_RECORDS SHOWN_
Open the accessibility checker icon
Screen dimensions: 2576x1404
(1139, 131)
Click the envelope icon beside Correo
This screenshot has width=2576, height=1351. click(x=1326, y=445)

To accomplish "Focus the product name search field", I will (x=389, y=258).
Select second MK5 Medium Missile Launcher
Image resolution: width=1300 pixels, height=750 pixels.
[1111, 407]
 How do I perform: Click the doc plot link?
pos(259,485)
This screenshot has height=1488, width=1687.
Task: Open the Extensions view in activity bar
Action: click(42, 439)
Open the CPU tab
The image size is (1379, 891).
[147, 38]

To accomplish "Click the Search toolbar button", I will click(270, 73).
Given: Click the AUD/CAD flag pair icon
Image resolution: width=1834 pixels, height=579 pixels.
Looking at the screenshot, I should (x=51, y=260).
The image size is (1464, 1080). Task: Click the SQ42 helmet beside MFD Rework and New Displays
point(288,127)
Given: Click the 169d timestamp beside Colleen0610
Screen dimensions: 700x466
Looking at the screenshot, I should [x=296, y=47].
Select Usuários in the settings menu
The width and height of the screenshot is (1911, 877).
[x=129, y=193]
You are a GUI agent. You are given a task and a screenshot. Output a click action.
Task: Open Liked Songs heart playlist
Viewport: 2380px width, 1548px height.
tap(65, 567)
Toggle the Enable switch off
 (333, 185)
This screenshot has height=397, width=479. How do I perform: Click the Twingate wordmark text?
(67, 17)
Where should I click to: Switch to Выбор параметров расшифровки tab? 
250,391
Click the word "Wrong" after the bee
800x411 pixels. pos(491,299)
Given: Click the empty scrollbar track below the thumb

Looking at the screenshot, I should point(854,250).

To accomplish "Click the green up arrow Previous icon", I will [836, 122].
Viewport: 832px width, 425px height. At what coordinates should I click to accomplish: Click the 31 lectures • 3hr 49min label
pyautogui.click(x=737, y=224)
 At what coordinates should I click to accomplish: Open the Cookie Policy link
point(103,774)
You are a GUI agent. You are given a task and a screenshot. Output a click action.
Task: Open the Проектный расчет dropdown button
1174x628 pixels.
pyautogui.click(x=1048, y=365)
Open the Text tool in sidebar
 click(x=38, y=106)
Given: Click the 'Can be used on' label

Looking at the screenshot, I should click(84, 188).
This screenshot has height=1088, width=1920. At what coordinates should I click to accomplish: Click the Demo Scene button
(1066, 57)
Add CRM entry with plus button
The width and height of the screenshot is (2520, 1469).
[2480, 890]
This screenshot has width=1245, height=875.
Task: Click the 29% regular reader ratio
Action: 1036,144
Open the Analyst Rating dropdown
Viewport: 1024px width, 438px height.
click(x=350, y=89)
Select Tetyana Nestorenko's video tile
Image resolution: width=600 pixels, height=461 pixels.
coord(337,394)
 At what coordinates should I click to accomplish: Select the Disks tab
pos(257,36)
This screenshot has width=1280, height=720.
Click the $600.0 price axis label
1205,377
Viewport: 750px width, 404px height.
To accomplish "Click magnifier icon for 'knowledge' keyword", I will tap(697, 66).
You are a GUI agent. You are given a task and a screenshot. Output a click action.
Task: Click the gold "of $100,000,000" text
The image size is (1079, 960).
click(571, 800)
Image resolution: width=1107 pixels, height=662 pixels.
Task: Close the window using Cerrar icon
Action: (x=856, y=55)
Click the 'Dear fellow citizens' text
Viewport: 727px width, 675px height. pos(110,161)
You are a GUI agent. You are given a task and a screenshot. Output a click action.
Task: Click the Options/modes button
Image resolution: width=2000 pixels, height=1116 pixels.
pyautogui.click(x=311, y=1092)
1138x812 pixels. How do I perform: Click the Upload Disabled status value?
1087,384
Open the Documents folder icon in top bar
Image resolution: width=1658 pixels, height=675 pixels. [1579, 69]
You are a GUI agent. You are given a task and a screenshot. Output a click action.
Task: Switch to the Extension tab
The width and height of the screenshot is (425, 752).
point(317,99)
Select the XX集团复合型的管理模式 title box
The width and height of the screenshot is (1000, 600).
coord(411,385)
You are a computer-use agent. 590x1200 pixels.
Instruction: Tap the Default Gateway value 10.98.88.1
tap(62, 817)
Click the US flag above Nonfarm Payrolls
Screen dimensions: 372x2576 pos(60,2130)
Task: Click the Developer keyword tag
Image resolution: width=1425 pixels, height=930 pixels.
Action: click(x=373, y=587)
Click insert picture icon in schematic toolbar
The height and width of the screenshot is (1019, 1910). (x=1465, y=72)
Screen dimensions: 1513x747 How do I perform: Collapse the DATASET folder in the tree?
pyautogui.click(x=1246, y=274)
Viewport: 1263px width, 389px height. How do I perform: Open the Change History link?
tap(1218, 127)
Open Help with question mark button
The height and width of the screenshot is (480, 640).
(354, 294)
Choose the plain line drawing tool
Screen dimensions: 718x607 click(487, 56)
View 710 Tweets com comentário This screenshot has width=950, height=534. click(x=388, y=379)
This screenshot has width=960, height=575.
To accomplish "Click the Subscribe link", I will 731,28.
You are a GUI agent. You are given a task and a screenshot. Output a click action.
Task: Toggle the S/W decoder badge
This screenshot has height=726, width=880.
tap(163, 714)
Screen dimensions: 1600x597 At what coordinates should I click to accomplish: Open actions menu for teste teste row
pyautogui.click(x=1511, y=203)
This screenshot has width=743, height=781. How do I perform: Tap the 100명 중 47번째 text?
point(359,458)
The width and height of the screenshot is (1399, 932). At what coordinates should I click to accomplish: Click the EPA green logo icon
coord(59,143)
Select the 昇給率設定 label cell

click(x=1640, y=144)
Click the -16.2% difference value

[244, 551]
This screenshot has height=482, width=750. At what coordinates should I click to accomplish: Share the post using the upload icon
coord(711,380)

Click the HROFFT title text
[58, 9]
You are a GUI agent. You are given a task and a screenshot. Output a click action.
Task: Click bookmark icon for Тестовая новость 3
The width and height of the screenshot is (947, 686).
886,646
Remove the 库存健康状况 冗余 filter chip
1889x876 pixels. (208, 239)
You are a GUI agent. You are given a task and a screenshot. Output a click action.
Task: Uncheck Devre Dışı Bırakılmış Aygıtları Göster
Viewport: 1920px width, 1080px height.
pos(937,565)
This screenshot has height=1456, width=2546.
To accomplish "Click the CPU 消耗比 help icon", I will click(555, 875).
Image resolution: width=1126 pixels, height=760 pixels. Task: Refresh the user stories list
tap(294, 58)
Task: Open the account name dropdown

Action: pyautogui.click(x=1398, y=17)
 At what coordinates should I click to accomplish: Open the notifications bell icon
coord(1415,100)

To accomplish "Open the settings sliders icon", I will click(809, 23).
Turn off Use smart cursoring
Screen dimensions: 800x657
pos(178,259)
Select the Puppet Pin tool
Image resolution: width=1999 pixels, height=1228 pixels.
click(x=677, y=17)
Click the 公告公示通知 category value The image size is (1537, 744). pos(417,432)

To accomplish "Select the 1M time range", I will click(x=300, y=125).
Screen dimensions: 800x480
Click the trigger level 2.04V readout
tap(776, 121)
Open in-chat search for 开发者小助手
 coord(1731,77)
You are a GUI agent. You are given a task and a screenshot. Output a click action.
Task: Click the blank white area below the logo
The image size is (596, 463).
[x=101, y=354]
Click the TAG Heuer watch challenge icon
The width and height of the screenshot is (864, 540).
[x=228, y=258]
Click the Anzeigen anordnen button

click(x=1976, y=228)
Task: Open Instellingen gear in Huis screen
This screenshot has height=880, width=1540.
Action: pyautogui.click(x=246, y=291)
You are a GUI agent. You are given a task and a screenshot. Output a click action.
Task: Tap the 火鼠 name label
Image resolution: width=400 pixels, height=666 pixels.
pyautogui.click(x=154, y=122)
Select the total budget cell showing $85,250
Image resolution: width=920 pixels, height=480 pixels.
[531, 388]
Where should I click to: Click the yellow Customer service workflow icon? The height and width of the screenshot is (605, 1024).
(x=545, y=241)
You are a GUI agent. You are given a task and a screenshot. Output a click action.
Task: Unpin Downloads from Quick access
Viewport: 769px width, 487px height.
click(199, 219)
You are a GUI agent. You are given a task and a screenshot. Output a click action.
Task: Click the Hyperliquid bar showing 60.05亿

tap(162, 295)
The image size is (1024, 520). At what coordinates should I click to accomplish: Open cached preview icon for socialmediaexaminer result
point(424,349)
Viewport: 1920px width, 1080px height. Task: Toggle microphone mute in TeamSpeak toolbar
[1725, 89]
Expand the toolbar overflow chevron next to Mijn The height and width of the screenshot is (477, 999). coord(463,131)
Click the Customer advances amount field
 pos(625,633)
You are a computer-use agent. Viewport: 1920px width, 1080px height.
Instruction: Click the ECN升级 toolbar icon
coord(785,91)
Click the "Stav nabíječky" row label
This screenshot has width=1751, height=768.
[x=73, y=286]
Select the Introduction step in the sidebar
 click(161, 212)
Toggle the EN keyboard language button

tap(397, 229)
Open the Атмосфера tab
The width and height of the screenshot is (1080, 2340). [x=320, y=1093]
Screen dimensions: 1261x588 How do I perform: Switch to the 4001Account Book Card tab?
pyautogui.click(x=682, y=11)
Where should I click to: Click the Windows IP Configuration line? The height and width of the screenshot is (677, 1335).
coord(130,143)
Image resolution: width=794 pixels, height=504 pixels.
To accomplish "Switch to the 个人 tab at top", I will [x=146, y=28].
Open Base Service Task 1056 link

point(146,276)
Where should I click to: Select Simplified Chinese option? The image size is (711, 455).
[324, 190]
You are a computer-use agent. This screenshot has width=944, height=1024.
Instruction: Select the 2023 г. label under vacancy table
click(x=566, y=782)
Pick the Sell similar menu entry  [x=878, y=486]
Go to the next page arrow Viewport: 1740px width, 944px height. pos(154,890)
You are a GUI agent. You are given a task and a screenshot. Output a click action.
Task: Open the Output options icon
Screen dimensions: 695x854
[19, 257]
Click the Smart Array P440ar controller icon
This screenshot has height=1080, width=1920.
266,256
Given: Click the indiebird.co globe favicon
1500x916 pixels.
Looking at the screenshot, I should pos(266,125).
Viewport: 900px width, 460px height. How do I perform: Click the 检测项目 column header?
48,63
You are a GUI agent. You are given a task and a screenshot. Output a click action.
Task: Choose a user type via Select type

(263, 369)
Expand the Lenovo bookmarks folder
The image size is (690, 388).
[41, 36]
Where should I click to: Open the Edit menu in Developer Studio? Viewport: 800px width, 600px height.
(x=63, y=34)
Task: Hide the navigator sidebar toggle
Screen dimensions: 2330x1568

_OBJECTIVE_
Could you reproduce the records word for word, starting at the very first line and stopping after the line that contains "will [836, 122]."?

_FULL RESPONSE_
Open the accessibility checker icon
Screen dimensions: 2576x1404
(1139, 131)
Click the envelope icon beside Correo
This screenshot has width=2576, height=1351. click(x=1326, y=445)

To accomplish "Focus the product name search field", I will (x=389, y=258).
Select second MK5 Medium Missile Launcher
Image resolution: width=1300 pixels, height=750 pixels.
[1111, 407]
 How do I perform: Click the doc plot link?
pos(259,485)
This screenshot has height=1488, width=1687.
Task: Open the Extensions view in activity bar
Action: click(42, 439)
Open the CPU tab
The image size is (1379, 891).
[147, 38]

To accomplish "Click the Search toolbar button", I will click(270, 73).
Given: Click the AUD/CAD flag pair icon
Image resolution: width=1834 pixels, height=579 pixels.
Looking at the screenshot, I should (x=51, y=260).
The image size is (1464, 1080). Task: Click the SQ42 helmet beside MFD Rework and New Displays
point(288,127)
Given: Click the 169d timestamp beside Colleen0610
Screen dimensions: 700x466
Looking at the screenshot, I should [x=296, y=47].
Select Usuários in the settings menu
The width and height of the screenshot is (1911, 877).
[x=129, y=193]
You are a GUI agent. You are given a task and a screenshot. Output a click action.
Task: Open Liked Songs heart playlist
Viewport: 2380px width, 1548px height.
tap(65, 567)
Toggle the Enable switch off
 (333, 185)
This screenshot has height=397, width=479. How do I perform: Click the Twingate wordmark text?
(67, 17)
Where should I click to: Switch to Выбор параметров расшифровки tab? 
250,391
Click the word "Wrong" after the bee
800x411 pixels. pos(491,299)
Given: Click the empty scrollbar track below the thumb

Looking at the screenshot, I should point(854,250).

To accomplish "Click the green up arrow Previous icon", I will [836, 122].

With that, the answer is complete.